Extractor properly handles number of time points from metadata

Arin Wongprommoon requested to merge hotfix-issue-020 into master

When an extractor is defined (based on the Extractor object) without specifying time points (the tps argument), the program raises a TypeError.

The definition of tps when it is not otherwise defined in .run() is based on the assumption that the number of time points is stored as a scalar in the metadata of the HDF5 file (self.meta["time_settings/ntimepoints"]). This is wrong -- the number of time points is stored as a one-element numpy array.

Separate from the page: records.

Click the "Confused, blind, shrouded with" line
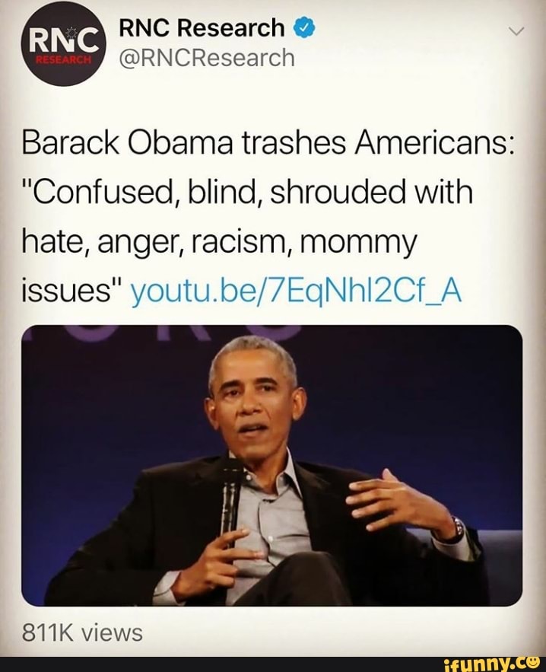 point(247,193)
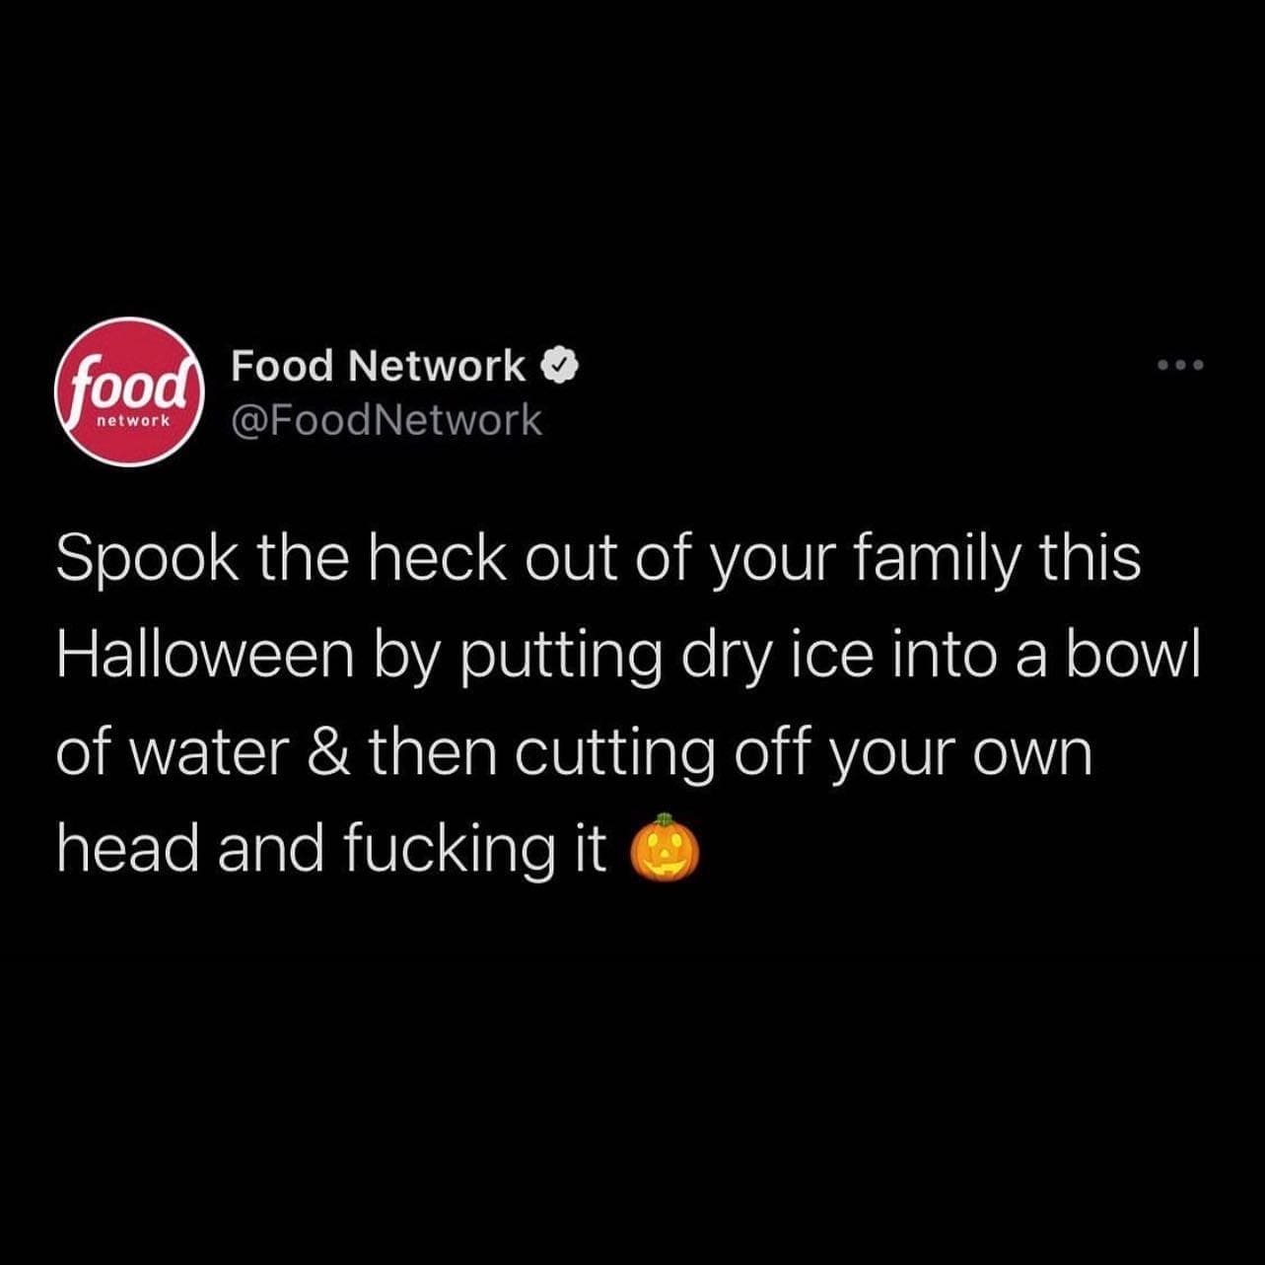Click the ampersand symbol in the tweet
The height and width of the screenshot is (1265, 1265).
tap(328, 752)
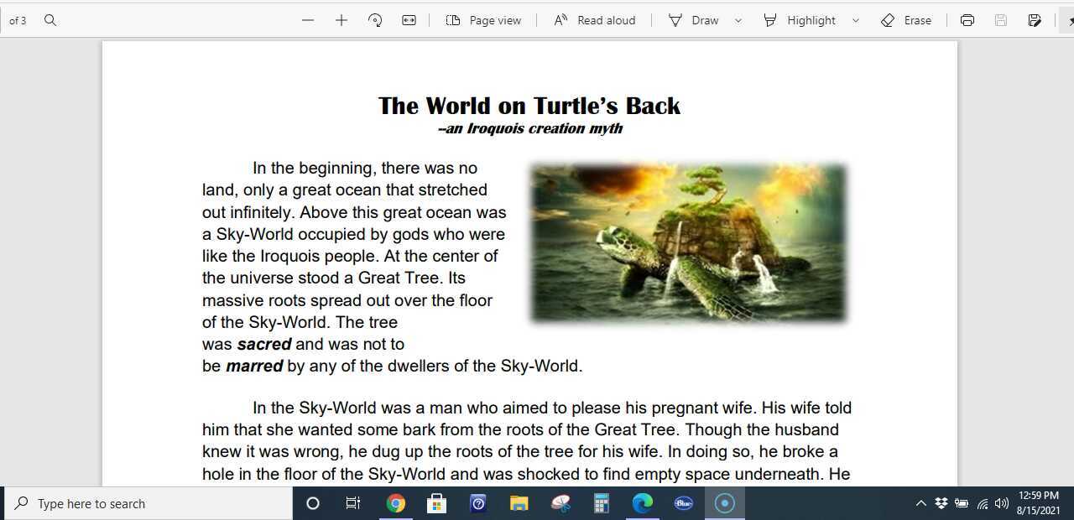
Task: Open File Explorer from the taskbar
Action: (x=519, y=503)
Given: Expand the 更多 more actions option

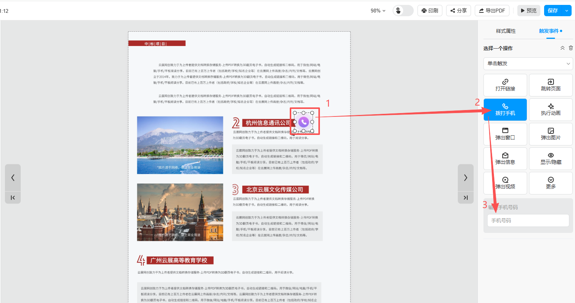Looking at the screenshot, I should (551, 183).
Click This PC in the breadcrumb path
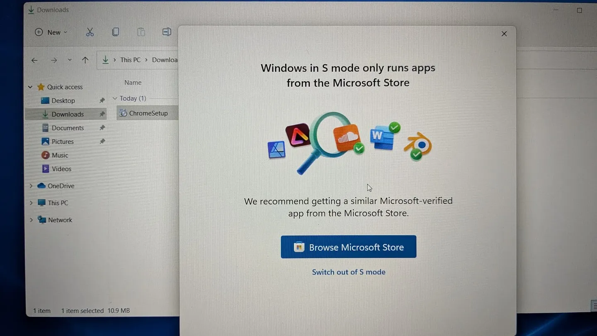Screen dimensions: 597x336 coord(130,60)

The reason it is stored in this way is down to the behaviour of the log file parser (https://git.ecdf.ed.ac.uk/swain-lab/aliby/agora/-/blob/master/logfile_parser/logfile_parser.py) and how it processes tables as defined in the JSON file that specifies the grammar.

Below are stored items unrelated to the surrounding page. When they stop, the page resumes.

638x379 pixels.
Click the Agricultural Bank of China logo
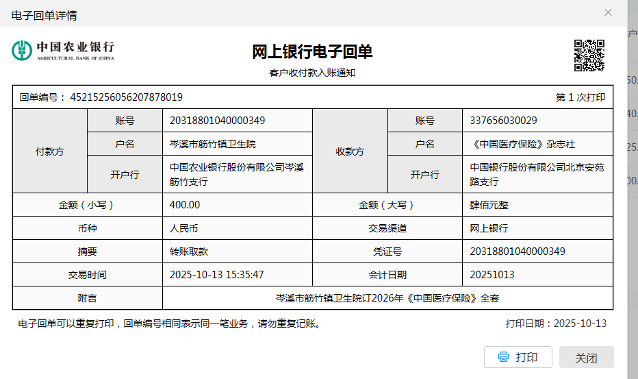tap(63, 51)
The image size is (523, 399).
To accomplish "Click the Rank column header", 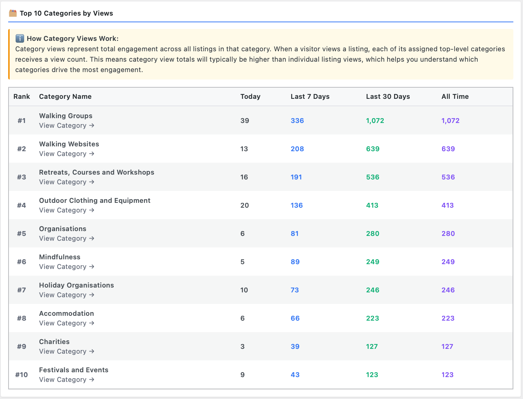I will (22, 97).
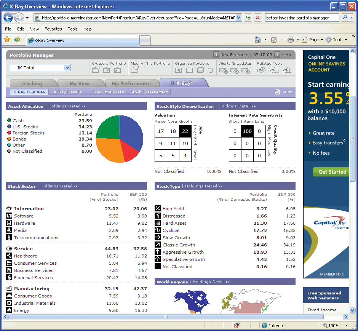Open the pie chart icon under Related Tools
Viewport: 358px width, 331px height.
[261, 70]
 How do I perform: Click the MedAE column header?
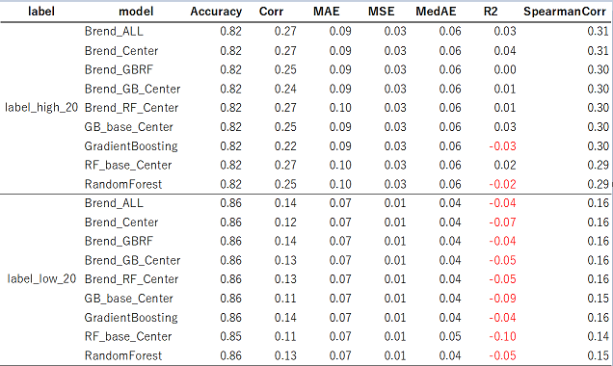pyautogui.click(x=436, y=12)
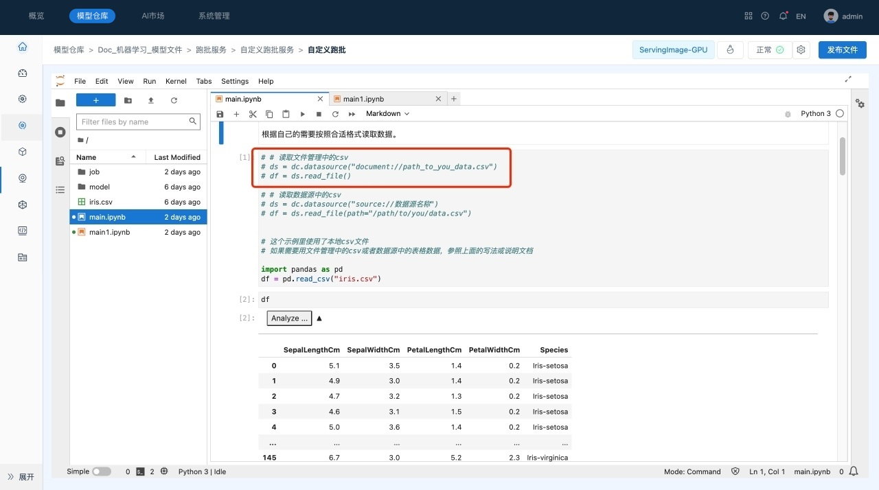Image resolution: width=879 pixels, height=490 pixels.
Task: Click the notebook vertical scrollbar
Action: [x=842, y=158]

This issue does not occur when the whole pipeline is run because the scalar element of the numpy array that stores the number of time points is properly extracted in https://git.ecdf.ed.ac.uk/swain-lab/aliby/aliby/-/blob/master/aliby/pipeline.py, line 89.

The alternative way to fix it was to fix the behaviour of the log file parser. The 'proper' way is to store the number of time points as scalars, not an array with one element. However: (a) It is JSON-parsing code that I am not familiar with, and (b) There is a risk of breaking parts of the code base that relies on other parts of the metadata.

So, this is essentially a quick-and-dirty fix, and it should be okay given that time_settings/ntimepoints only appears twice in the project. However, if we decide to handle the metadata differently (unlikely given the fixed nature of our log files, and we've kind of exhausted all the useful information already), we will be in for adding [0]s at various places.

Fixes issue #20 (closed).

Merge request reports